§ **Material provided**
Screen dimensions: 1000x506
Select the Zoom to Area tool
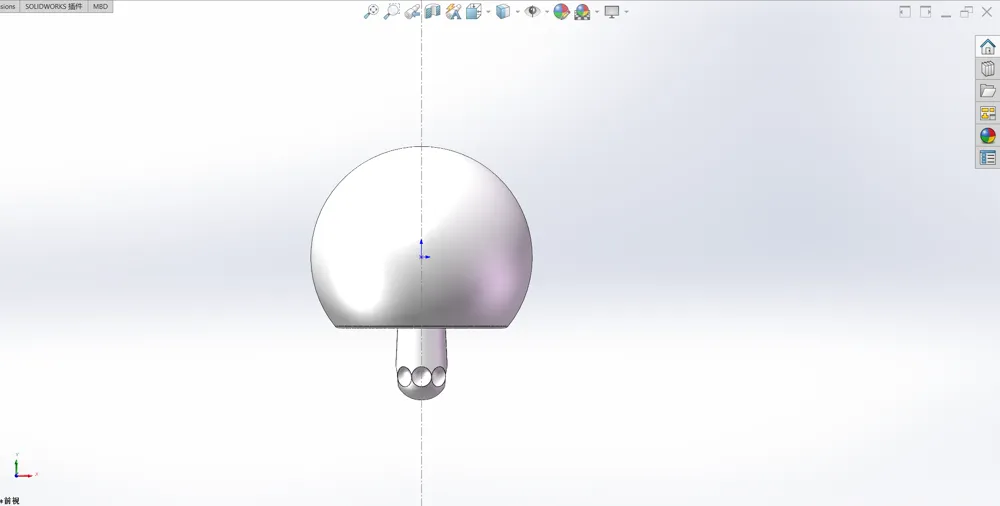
---
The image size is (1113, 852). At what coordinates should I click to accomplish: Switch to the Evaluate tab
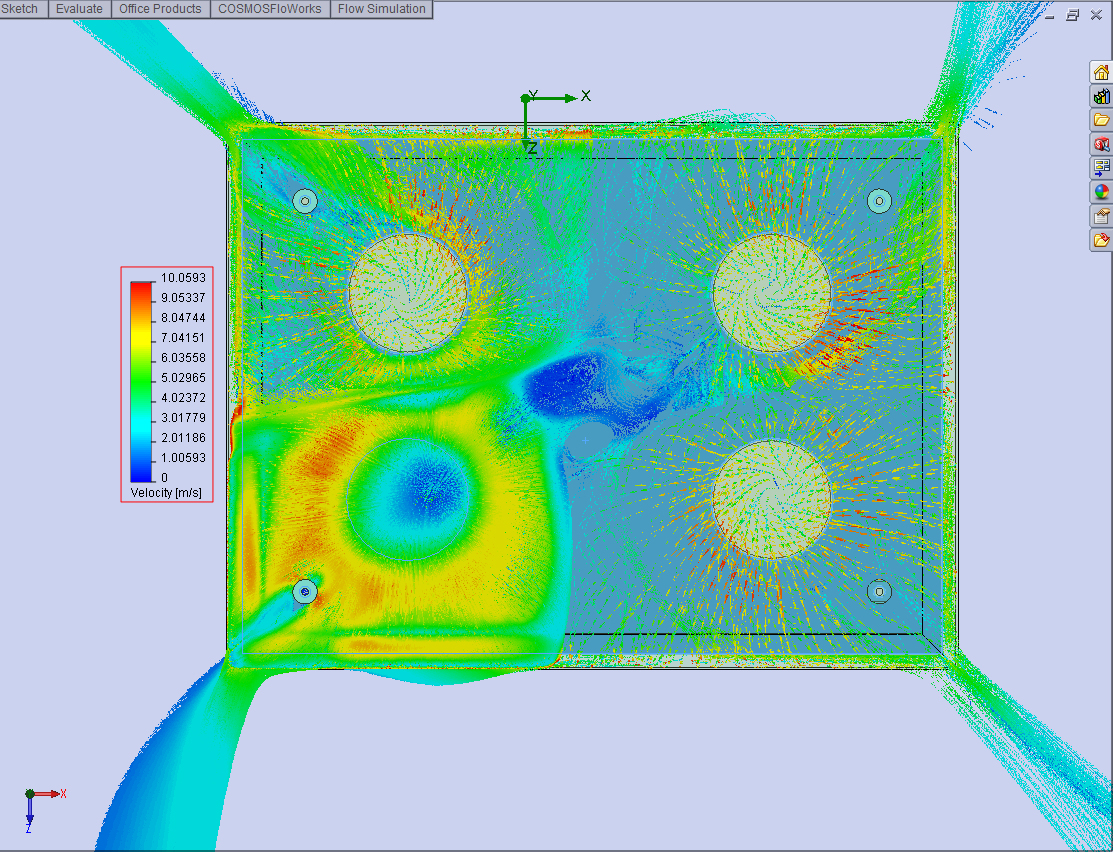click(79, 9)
---
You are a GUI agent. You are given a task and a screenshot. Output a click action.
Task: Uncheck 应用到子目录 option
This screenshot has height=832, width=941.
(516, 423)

§ **Your goal**
Please copy the lines above from the line with "The image size" up to and including the line with "click(79, 9)", leaving out the pictures.

§ **Reply**
The image size is (1113, 852). At what coordinates should I click to accomplish: Switch to the Evaluate tab
click(79, 9)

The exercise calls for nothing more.